Posted by: laconicreply | May 16, 2008

Addicted to change

My name is Eric Hacke, and I am addicted to change. I take almost any opportunity to change things about my life. I wake up at a different time everyday. Anywhere between 6:30am and 9:00am. I rather impulsively bought an Xbox 360, GTA 4, Halo 3, an extra controller, and the wireless adapter a week ago after having a conversation about console gaming with a friend.


by louder

In February I decided that I would get rid of my car and instead take the bus for an hour and a half each way to work. This was brought on by a couple of things, the main one being the cost of owning a car, and my desire to take public transit if there was an opportunity to do so. But I gave up after 3 months of paying forĀ  TTC, GO Transit, and a car because people repeatedly backed out of the deal.


by Steve’o

I bought a new laptop after my desktop failed to boot one day. Turned out I was able to fix the desktop with a $5 SATA cable replacement. Now I have two computers.



by dawpa2000

I recently decided that I’m going to get into web development. I know C programming, but I’d like to be able to freelance on the side and earn a little more cash to subsidize my implusive nature.

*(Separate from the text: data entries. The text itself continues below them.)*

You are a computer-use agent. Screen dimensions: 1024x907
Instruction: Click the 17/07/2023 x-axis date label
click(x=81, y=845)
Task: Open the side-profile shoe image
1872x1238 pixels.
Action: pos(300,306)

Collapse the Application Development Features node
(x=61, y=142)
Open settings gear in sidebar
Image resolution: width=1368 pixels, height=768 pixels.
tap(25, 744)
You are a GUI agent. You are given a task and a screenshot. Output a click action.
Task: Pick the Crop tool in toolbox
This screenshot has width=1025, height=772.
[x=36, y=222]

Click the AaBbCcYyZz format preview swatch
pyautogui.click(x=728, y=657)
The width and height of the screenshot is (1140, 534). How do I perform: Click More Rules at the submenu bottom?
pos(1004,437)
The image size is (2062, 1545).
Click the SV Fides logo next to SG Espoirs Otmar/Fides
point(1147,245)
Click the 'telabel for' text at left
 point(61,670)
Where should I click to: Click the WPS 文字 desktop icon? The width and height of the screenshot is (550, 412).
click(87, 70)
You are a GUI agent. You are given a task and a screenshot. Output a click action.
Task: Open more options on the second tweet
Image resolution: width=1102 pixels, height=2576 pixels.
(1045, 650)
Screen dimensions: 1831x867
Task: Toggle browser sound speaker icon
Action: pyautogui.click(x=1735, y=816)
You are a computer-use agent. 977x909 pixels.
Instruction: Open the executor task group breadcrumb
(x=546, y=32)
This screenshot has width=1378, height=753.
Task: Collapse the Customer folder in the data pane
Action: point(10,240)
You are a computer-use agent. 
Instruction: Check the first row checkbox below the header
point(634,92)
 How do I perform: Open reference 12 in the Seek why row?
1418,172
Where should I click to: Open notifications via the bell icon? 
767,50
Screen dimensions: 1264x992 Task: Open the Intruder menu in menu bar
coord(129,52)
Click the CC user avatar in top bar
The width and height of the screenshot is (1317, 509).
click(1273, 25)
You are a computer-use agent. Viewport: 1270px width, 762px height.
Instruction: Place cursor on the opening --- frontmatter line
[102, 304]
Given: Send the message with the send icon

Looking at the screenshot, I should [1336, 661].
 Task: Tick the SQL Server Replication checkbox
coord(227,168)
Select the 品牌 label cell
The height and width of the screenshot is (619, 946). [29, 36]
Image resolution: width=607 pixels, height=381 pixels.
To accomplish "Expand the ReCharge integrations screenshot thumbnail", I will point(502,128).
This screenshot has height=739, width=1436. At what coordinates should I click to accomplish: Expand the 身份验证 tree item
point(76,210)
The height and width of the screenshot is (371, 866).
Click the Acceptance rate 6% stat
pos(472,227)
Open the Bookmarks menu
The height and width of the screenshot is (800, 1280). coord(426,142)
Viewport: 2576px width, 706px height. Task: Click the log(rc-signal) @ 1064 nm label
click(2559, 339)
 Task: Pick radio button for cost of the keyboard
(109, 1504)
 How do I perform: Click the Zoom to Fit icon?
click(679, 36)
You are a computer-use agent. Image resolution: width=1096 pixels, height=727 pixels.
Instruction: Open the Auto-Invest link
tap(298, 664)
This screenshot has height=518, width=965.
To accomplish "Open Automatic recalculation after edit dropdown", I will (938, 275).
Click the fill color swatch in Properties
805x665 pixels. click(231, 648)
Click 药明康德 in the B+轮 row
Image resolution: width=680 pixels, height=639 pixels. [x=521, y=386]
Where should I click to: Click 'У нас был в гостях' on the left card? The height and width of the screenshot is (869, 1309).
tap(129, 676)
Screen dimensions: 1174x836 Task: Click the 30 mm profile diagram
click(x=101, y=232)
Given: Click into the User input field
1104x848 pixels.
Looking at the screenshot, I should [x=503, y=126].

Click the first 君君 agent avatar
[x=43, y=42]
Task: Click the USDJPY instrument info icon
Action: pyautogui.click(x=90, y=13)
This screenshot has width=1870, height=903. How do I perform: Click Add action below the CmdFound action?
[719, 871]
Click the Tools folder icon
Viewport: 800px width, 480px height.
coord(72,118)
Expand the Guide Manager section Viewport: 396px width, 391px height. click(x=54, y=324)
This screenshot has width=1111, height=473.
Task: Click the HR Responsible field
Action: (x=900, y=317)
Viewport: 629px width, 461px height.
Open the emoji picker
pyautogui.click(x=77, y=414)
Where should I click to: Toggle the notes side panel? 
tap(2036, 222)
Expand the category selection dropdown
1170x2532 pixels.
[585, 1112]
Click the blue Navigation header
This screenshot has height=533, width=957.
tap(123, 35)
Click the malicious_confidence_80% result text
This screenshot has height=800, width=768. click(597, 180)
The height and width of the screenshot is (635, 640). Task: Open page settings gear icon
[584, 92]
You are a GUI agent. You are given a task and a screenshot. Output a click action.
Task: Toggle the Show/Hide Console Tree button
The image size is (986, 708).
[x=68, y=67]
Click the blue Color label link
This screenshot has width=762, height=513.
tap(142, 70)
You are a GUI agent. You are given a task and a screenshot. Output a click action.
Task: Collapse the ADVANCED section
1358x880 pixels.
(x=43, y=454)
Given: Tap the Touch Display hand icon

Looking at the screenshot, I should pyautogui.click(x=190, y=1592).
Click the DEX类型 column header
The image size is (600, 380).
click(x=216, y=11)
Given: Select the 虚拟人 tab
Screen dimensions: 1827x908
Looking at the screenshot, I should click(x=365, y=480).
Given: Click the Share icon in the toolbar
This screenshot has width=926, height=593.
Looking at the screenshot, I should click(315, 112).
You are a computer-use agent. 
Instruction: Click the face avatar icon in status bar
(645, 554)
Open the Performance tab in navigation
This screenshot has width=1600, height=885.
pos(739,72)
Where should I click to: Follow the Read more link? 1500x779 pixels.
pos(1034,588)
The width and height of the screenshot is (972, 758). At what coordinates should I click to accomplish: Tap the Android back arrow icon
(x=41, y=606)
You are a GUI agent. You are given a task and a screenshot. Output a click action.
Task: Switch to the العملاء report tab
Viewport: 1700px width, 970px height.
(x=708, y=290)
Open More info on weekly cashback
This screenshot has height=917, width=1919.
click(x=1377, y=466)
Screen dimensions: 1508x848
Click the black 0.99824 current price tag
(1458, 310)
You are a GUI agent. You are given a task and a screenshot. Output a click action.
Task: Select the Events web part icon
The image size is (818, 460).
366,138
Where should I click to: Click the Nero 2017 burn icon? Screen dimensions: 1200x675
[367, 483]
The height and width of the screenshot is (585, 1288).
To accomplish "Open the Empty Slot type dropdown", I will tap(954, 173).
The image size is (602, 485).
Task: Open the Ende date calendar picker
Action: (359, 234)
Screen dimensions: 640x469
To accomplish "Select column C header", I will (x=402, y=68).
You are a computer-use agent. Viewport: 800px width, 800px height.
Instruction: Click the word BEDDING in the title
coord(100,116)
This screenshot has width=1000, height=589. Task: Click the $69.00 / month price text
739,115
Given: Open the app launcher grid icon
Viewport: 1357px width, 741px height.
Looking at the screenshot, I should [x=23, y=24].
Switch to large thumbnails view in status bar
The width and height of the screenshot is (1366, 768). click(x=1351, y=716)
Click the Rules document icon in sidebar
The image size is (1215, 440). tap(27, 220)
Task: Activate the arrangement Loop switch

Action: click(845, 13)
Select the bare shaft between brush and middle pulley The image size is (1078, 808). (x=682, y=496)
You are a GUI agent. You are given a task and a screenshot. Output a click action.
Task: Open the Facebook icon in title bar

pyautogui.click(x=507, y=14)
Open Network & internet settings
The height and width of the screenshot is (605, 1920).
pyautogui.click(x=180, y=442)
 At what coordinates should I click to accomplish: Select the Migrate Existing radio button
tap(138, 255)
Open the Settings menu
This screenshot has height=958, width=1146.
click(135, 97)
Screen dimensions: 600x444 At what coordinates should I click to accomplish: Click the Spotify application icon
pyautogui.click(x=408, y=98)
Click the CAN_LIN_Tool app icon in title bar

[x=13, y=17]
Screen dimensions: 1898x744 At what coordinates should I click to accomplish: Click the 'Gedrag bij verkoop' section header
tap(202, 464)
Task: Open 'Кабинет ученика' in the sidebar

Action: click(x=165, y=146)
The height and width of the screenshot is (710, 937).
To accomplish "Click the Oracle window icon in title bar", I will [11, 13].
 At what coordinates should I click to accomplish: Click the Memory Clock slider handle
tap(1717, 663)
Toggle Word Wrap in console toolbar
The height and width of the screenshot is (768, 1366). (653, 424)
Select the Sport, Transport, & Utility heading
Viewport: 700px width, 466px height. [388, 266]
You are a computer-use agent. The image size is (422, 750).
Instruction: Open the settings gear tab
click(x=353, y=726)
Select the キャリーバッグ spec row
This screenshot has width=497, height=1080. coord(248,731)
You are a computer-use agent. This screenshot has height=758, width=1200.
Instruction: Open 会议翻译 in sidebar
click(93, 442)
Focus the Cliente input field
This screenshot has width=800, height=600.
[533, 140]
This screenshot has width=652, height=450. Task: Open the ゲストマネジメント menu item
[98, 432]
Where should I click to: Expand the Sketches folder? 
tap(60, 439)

So I’m in the process of learning XHTML, CSS, PHP, and MySQL. In fact I’ve already got some web development work I will be doing for my parents company, and a larger job that I may be sharing with a friend.


by CalEvans

I often flirt with the idea of quitting my job and going back to school. To be honest the largest thing preventing me from doing that is not so much the idea of once again becoming a student, but the fact that I cannot decide whether I want to get an Art-based PhD, Science-based PhD, or an MBA.


by vasta

I’ve contemplated joining the military, working for an NGO or charity, moving to a foreign country with a different native language and starting over.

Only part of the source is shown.